◆ Stated exercise A ◆
What is the title of Molly Worthen's 2007 book about Charles Hill, according to the review of his new book?
◆ Stated exercise B ◆
Write a continuation of the review of Charles Hill's book, starting right after its last sentence.

◆ Page extract ◆
====
Grand Strategic Failure
Why Charles Hill's new book is as morally suspect as his entire career.
"When I asked [Charles Hill] why he had never written his own big book he only smiled," notes his former student Molly Worthen in her 2007 book about him, The Man on Whom Nothing Was Lost. "There was no better way to get people to pay attention to … your take on history, he explained, than to write … beneath the byline of Henry Kissinger, George Shultz, and Boutros Boutros-Ghali. After all, who had ever heard of Charlie Hill?" But Hill, a former diplomat and senior advisor to a string of powerful men, wasn’t being quite truthful with Worthen, and not only because he would soon publish an ambitious take on history under his own name.
Worthen’s title quotes Homer’s characterization of the wily Odysseus, whom Hill now presents as a master of the "creative dissembling" that he believes diplomats must undertake beneath the protocols of their profession, sometimes violating the truth and their superiors’ trust. Hill’s stated aim in Grand Strategies is "the restoration of literature as a tutor for statecraft," and he ranges from Homer through Salman Rushdie to argue for literature as a "supreme way of knowing" the world of diplomacy. He alsocalls the book "a primer" for Yale’s richly funded, foreign-policy-oriented "Studies in Grand Strategy" program, which counts him as a "distinguished fellow" and "diplomat in residence."
====
◆ Material provided ◆

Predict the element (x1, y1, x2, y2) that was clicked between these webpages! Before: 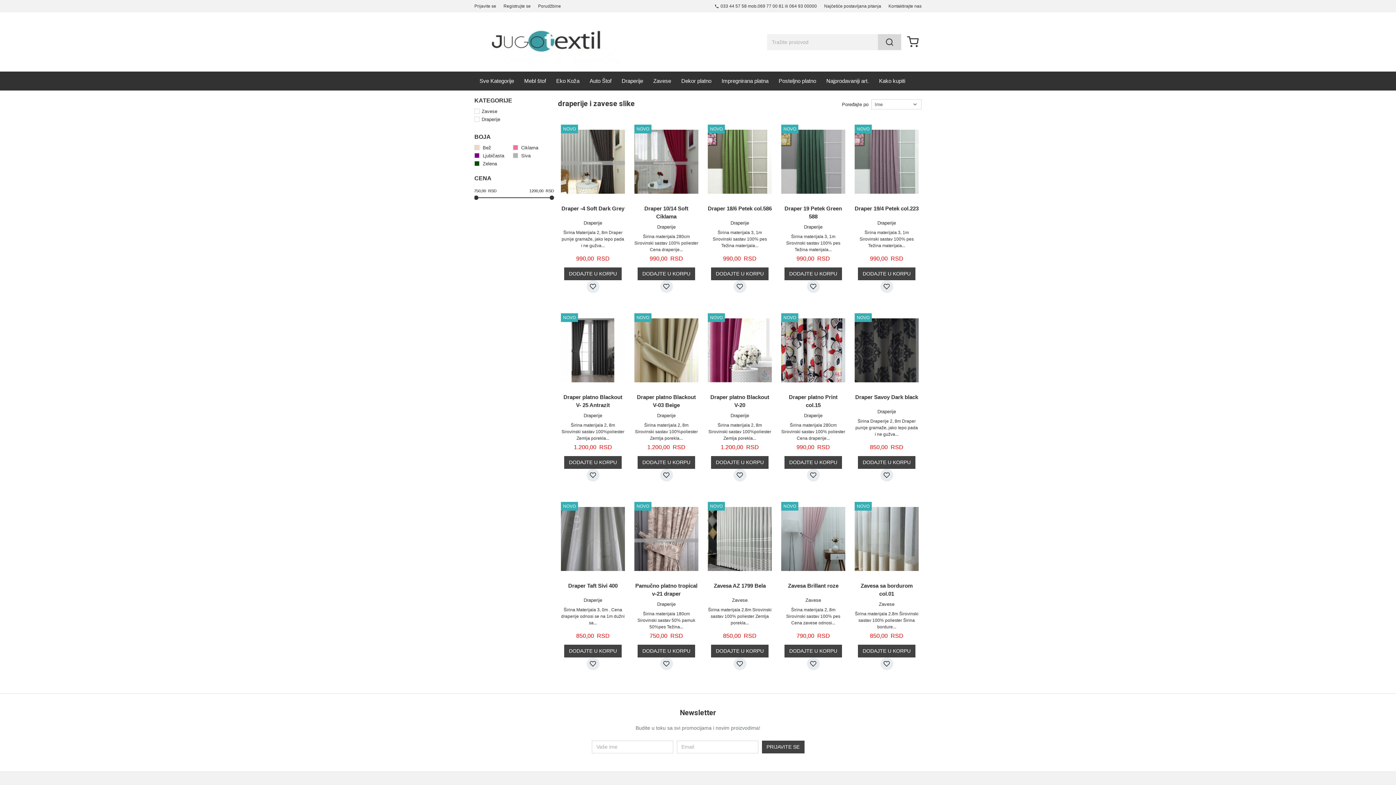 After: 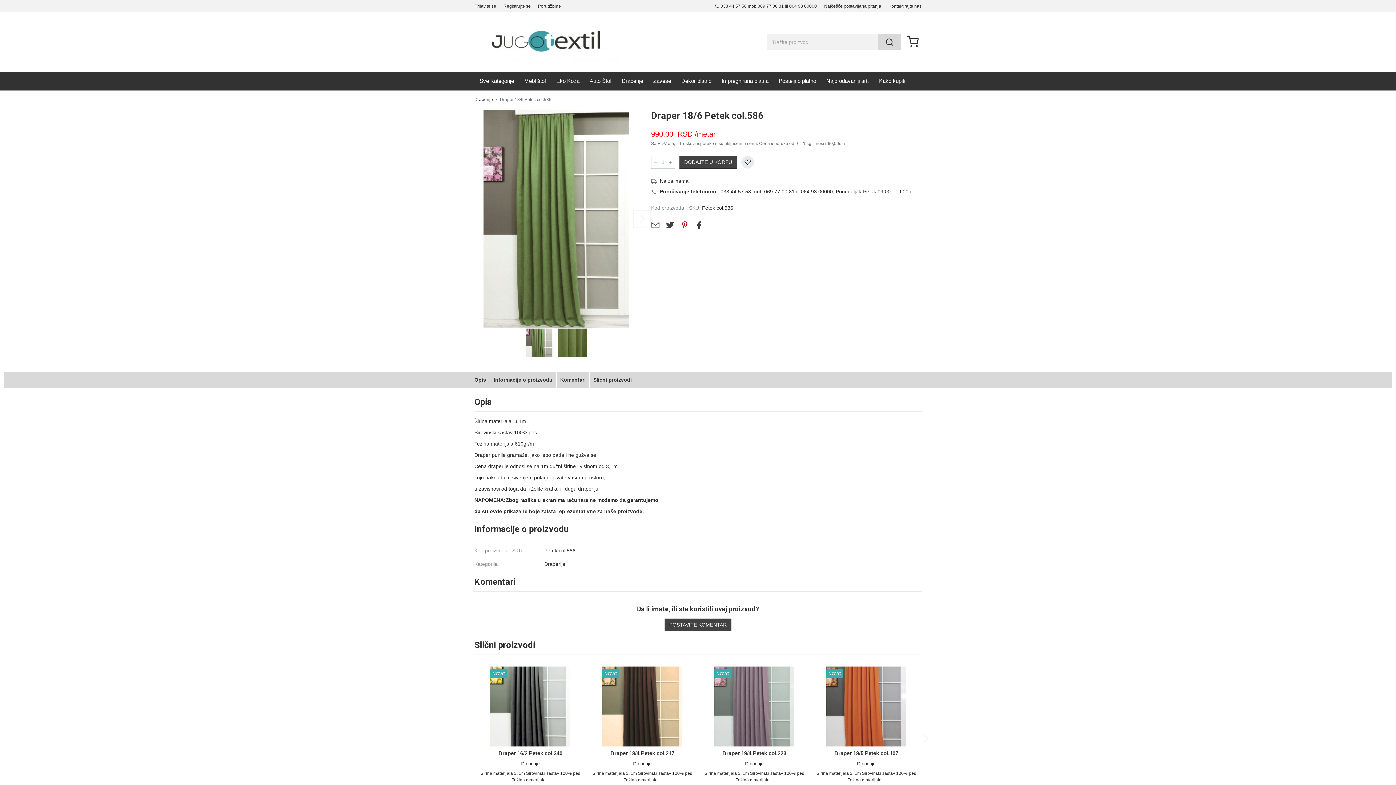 Action: label: NOVO bbox: (708, 121, 772, 201)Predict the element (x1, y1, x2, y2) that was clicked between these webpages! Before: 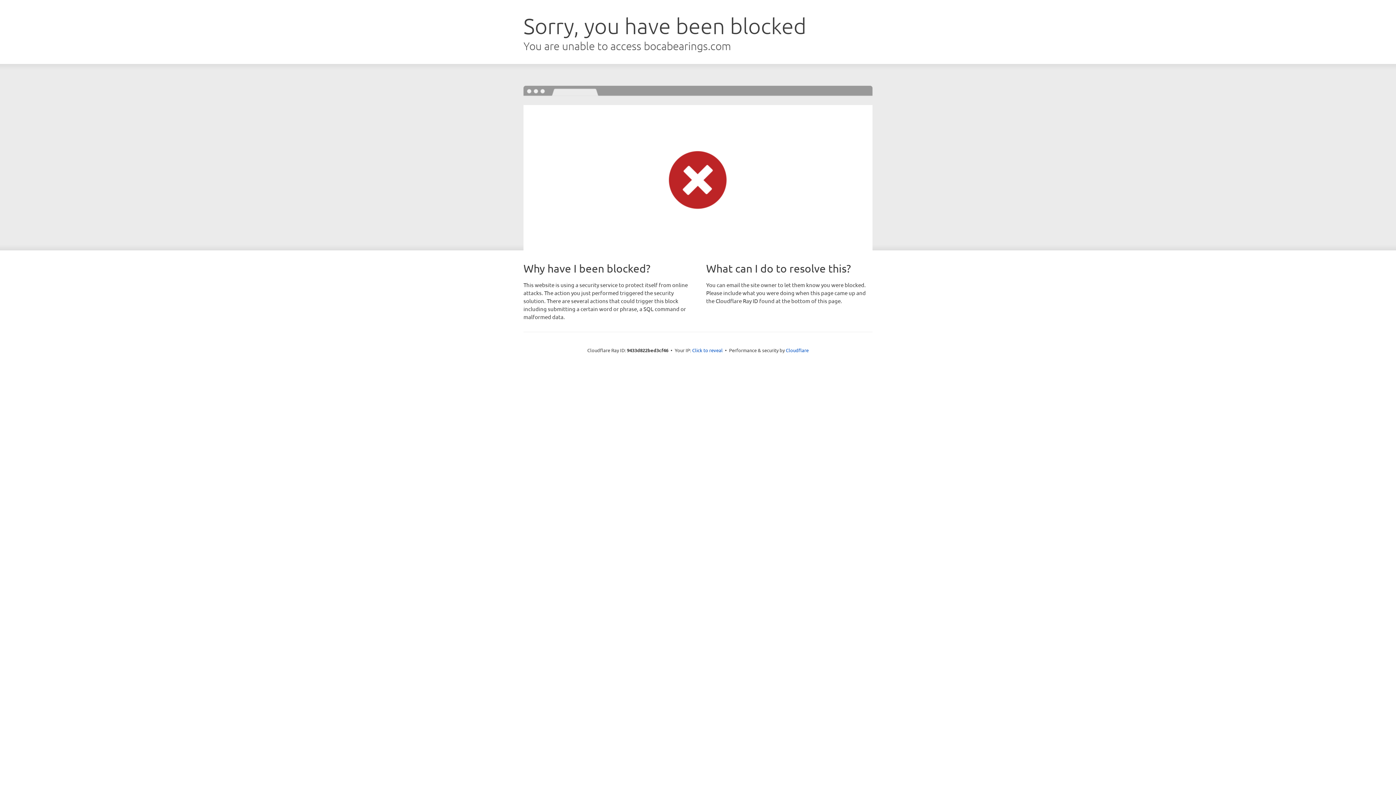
====
◆ Answer A ◆
The Man on Whom Nothing Was Lost

◆ Answer B ◆
But these literary and pedagogical claims shade over some highly personal motivations. Reading his own experiences back into a tapestry he weaves from a selection of great books, Hill interprets great literature and historical episodes to show that statesmen such as Albrecht von Wallenstein, Cardinal Richelieu, Charles Talleyrand, Oliver Cromwell — and their confidential note-takers and informal envoys, Hill’s own predecessors, such as Richelieu’s Père Joseph and Cromwell’s John Milton — "possess a certain mad, enigmatic quality" and are amoral by conventional standards because they think that they can keep order only by shuttling back and forth across bounds of convention. Hill’s own history as one of the Reagan officials whose silence compromised the federal investigation of the Iran-Contra scandal makes his attempt at self-justification clear.
Very occasionally, Hill comes close to tipping his hand. Although he never mentions that he worked for Kissinger, the former secretary of state shows up, bizarrely, in Hill’s discussion of Milton’s Paradise Lost as a contemporary exemplar of the fallen angel Mammon, who exhorted Satan’s hosts to, as Hill puts it, "adapt to the conditions of Hell" and "seek to prosper." And Shultz shows up in the book (as he actually did in real life) lecturing a hostile audience of writers at the New York Public Library in 1986 by invoking the literary critic George Steiner — in words almost surely written by Hill, who was crafting Shultz’s public utterances at the time.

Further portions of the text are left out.